Mientras el cadete se preparaba para recibir esas
caricias milagrosas de aquellas manos mágicas, Fausto trajo dos tarritos
pequeños, con una crema roja y otra blanca, papel higiénico y algunas vendas,
lo atendió en el patio sentándose al frente del pixelado en un pequeño
banquito. Comenzó por colocar la pierna del adolorido sobre una banca amarilla
bastantes desgastada, mientras con sus dedos sentía los músculos, hinchazón y
palpitaciones de aquel pie aquejado. Luego empezó a calentar el área afectada,
despacio y tomándose su tiempo, usando ambas manos en todo momento.
La danza de sus manos mágicas duro pocos minutos,
aunque la sincronía con las que se movían eran dignas de inspiración para el
mas sexual y retorcido pensamiento, le coloco el ungüento especial del tarro
rojo, mientras no paraba de masajear la planta del pie y al mismo tiempo
presionar sobre el tobillo, sus ojos no se apartaban se su delicada operación,
pero su sonrisa y tranquilidad aliviaban al cadete que en ciertos momentos
evitaba mostrar el dolor que sentía con aquel masaje.

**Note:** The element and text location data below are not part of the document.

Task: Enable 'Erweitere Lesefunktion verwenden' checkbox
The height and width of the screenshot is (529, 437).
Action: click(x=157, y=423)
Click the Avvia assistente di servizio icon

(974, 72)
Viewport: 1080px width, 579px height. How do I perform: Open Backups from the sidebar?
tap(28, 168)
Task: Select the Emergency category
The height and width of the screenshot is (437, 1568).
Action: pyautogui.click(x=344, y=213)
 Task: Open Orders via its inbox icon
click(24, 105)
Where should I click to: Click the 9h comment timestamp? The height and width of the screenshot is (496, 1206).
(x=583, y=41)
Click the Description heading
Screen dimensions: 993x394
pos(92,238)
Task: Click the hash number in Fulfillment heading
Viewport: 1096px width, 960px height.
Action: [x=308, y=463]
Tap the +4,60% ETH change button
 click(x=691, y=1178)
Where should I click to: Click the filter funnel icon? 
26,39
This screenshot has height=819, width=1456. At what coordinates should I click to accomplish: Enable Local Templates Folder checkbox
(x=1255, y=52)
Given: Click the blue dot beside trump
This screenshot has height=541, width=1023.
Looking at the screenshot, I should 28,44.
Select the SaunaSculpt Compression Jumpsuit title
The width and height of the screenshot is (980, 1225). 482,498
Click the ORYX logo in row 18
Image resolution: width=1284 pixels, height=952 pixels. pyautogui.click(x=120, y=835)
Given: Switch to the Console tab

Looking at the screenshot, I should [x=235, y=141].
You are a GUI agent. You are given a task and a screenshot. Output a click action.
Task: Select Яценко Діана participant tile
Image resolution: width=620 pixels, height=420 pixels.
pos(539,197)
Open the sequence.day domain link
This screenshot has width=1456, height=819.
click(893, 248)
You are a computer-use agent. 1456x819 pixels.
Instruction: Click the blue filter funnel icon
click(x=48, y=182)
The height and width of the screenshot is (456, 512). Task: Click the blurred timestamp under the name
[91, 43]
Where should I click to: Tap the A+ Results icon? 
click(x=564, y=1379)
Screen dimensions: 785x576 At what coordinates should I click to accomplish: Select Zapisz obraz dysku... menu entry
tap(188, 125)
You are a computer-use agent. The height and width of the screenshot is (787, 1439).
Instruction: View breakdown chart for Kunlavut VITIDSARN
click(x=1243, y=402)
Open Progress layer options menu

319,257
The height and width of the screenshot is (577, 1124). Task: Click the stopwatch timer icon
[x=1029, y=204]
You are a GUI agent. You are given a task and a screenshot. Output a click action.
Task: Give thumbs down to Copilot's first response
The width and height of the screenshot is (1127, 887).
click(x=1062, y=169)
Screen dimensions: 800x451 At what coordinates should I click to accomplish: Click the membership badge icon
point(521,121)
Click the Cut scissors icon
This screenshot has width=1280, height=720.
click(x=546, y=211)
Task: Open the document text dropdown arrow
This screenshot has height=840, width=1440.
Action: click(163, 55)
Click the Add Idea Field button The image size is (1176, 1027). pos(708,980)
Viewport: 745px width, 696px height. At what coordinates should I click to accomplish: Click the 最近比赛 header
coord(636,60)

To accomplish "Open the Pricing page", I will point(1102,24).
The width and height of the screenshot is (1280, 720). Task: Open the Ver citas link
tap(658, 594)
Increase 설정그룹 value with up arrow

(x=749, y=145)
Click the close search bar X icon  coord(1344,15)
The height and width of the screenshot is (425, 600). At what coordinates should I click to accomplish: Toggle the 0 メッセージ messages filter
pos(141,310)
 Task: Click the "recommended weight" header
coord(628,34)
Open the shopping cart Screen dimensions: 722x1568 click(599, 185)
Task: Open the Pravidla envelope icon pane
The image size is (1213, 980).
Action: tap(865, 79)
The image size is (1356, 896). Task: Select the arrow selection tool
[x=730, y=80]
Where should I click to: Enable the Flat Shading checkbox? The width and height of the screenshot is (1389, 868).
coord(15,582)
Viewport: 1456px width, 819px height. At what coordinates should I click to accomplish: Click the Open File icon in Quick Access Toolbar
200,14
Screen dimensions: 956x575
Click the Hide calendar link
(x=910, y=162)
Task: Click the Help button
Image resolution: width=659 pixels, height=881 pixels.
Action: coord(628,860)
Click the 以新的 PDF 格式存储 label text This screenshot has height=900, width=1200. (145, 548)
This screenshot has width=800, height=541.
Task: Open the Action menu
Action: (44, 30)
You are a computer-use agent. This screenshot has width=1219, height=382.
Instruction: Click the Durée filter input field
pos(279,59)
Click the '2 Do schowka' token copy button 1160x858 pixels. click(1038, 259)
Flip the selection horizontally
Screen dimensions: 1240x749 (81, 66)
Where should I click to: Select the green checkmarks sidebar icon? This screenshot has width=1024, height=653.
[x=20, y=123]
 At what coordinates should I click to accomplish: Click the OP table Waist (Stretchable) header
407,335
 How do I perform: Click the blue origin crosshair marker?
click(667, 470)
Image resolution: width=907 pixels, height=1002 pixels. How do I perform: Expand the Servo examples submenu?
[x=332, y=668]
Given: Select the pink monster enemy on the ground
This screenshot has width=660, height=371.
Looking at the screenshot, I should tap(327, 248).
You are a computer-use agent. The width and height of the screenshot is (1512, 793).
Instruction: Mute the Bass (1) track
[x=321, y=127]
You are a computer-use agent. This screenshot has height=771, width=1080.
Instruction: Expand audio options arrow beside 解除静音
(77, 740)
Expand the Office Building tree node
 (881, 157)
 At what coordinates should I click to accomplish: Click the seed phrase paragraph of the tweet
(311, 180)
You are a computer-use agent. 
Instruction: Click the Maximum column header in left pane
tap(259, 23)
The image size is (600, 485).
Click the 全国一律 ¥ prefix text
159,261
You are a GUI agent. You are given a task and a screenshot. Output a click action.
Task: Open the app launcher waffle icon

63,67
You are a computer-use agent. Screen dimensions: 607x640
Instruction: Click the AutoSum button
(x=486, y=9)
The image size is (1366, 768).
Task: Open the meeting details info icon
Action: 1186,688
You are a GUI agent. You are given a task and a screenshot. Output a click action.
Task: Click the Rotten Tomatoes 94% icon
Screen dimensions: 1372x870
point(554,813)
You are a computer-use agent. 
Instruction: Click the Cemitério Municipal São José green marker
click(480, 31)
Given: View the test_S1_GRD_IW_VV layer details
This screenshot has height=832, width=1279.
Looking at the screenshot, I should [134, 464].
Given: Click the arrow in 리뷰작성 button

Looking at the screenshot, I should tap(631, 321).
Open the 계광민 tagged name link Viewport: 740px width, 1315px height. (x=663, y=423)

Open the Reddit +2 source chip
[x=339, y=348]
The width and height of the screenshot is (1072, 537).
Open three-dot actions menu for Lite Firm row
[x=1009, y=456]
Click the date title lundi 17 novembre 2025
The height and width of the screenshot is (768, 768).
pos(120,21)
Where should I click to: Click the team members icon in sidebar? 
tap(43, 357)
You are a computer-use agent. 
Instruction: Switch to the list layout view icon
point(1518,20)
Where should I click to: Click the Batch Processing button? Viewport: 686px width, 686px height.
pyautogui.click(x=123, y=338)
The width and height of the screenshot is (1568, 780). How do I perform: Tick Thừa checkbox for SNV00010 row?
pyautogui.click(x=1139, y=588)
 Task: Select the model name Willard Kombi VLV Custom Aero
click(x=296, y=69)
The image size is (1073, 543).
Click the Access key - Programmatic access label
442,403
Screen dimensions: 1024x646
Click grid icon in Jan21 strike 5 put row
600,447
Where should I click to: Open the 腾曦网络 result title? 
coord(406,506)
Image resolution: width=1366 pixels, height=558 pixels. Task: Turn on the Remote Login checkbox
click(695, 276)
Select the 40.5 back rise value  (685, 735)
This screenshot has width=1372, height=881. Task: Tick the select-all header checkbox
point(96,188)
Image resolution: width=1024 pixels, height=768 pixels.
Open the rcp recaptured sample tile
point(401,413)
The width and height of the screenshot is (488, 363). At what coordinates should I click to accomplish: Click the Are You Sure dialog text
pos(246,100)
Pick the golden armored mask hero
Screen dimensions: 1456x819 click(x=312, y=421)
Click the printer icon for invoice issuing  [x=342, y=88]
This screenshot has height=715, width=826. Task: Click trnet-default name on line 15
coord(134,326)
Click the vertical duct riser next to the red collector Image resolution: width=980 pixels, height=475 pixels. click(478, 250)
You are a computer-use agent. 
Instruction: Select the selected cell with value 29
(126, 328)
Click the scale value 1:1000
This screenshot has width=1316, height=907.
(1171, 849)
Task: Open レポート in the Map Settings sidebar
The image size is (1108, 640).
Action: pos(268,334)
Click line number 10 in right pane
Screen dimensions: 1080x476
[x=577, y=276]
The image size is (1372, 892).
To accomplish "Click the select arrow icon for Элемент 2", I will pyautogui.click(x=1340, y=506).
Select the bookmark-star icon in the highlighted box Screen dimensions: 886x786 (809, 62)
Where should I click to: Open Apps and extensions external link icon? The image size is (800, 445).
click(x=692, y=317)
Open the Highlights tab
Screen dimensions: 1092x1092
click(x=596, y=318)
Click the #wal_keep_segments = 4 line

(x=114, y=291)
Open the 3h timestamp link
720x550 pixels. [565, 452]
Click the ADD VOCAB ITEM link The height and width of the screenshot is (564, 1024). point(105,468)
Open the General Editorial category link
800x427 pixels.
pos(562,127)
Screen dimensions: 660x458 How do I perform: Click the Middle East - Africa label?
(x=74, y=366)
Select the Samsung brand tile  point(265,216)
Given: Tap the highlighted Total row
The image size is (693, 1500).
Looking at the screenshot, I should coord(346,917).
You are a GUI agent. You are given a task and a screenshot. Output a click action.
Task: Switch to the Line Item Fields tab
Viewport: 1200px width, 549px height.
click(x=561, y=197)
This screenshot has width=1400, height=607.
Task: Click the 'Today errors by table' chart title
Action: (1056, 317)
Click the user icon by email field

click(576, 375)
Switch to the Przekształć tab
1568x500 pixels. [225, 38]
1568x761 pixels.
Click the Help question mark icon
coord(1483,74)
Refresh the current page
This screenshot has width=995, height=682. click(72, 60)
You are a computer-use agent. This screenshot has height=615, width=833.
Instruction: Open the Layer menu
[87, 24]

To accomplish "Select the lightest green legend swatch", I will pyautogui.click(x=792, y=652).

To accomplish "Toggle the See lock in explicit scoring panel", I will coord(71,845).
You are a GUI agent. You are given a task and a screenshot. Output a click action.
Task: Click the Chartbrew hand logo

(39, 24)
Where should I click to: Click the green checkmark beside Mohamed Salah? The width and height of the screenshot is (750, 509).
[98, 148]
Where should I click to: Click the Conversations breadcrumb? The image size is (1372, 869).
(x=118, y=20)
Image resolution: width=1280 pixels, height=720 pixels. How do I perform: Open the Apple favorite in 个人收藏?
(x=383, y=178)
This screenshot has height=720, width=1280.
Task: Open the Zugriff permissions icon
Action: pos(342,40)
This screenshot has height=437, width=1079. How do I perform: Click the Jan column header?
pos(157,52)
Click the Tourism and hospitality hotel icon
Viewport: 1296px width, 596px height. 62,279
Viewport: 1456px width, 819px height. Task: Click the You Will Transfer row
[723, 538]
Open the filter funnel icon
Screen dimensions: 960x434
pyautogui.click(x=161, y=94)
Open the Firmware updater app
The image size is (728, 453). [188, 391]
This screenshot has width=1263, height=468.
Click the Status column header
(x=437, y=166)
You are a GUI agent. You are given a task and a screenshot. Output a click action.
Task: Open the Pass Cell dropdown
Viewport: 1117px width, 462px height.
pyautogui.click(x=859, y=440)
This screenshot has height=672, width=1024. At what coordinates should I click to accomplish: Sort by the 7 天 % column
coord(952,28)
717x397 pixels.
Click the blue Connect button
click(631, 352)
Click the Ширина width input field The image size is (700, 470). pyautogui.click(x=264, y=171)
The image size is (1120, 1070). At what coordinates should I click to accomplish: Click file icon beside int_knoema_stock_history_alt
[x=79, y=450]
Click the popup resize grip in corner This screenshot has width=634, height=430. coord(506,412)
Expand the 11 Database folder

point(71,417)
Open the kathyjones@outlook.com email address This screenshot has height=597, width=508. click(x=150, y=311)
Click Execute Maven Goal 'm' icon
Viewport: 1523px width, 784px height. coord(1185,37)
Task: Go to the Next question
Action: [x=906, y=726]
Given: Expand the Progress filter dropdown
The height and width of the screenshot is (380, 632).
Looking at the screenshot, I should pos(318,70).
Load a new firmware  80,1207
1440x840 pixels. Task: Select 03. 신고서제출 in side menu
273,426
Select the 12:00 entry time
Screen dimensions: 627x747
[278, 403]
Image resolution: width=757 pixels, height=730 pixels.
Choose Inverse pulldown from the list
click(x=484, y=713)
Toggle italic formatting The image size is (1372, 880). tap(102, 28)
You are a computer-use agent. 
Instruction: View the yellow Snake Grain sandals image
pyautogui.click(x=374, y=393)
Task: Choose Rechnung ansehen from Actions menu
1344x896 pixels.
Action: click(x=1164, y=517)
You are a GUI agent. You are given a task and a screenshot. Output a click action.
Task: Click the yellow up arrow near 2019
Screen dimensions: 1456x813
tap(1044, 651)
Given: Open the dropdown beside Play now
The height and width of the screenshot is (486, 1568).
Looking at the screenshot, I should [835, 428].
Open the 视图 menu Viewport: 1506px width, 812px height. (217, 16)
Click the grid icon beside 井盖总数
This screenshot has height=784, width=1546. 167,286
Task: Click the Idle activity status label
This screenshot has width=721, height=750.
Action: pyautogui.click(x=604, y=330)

Cuando termino de colocarle la crema, los movimientos
de sus manos se volvieron más brusco y complicados, parecía buscar acomodar
algo, la presión ejercida a través de sus dedos hizo que el adolorido se
retuerza intentando disimular su dolor, hasta que de repente el dolor desapareció,
Fausto levanto la mirada y vio como desaparecían las facciones de dolor físico
que su cliente presentaba segundos antes de ese último movimiento brusco, y
aunque seguía masajeando el tobillo, la reacción del afectado no era la misma.
Se limpió el exceso de crema con el
papel higiénico y empezó a vendar con paciencia la zona intervenida por su técnica
popular.
El soldado agradecido, se arregló la ropa y se puso la
bota, mientras Fausto se puso de pie y movía sus herramientas de regreso a su
lugar al interior del consultorio, un billetito de cinco dólares relució de las
arcas del agradecido cliente, quien llego cojeando. A los breves segundos que
se retiró el cliente, llego un nuevo adolorido, por servir mal durante un
partido de voley. El vecino, ya viejo conocido de Fausto, lo relajo un poco con
ciertos chiste y compañerismo, el impacto de ver las cámaras fue mucho menor en
él y transmitió eso a su querido sobador.
Cuando se desocupo, atendió a sus curiosos
espectadores a puerta cerrada en su consultorio, estos los invadieron de
preguntas sobre su oficio, su historia personal, de todo un poco. Fausto aún no
superaba el pánico escénico, pero se desenvolvía como podía. Aunque se mantuvo
reservado, sencillo y humilde, relató cómo su mayor dicha radica en la
confianza que la gente le tiene, la satisfacción de que sus manos puedan
aliviar las dolencias que la gente tiene, cuando la medicina tradicional no es
una opción por costos o acceso.
Al terminar el largo interrogatorio, al salir del
consultorio Fausto se encontró con una señora esperándolo, se había caído en el
mercado y estaba lastimada el tobillo, manos pulcras y a la obra.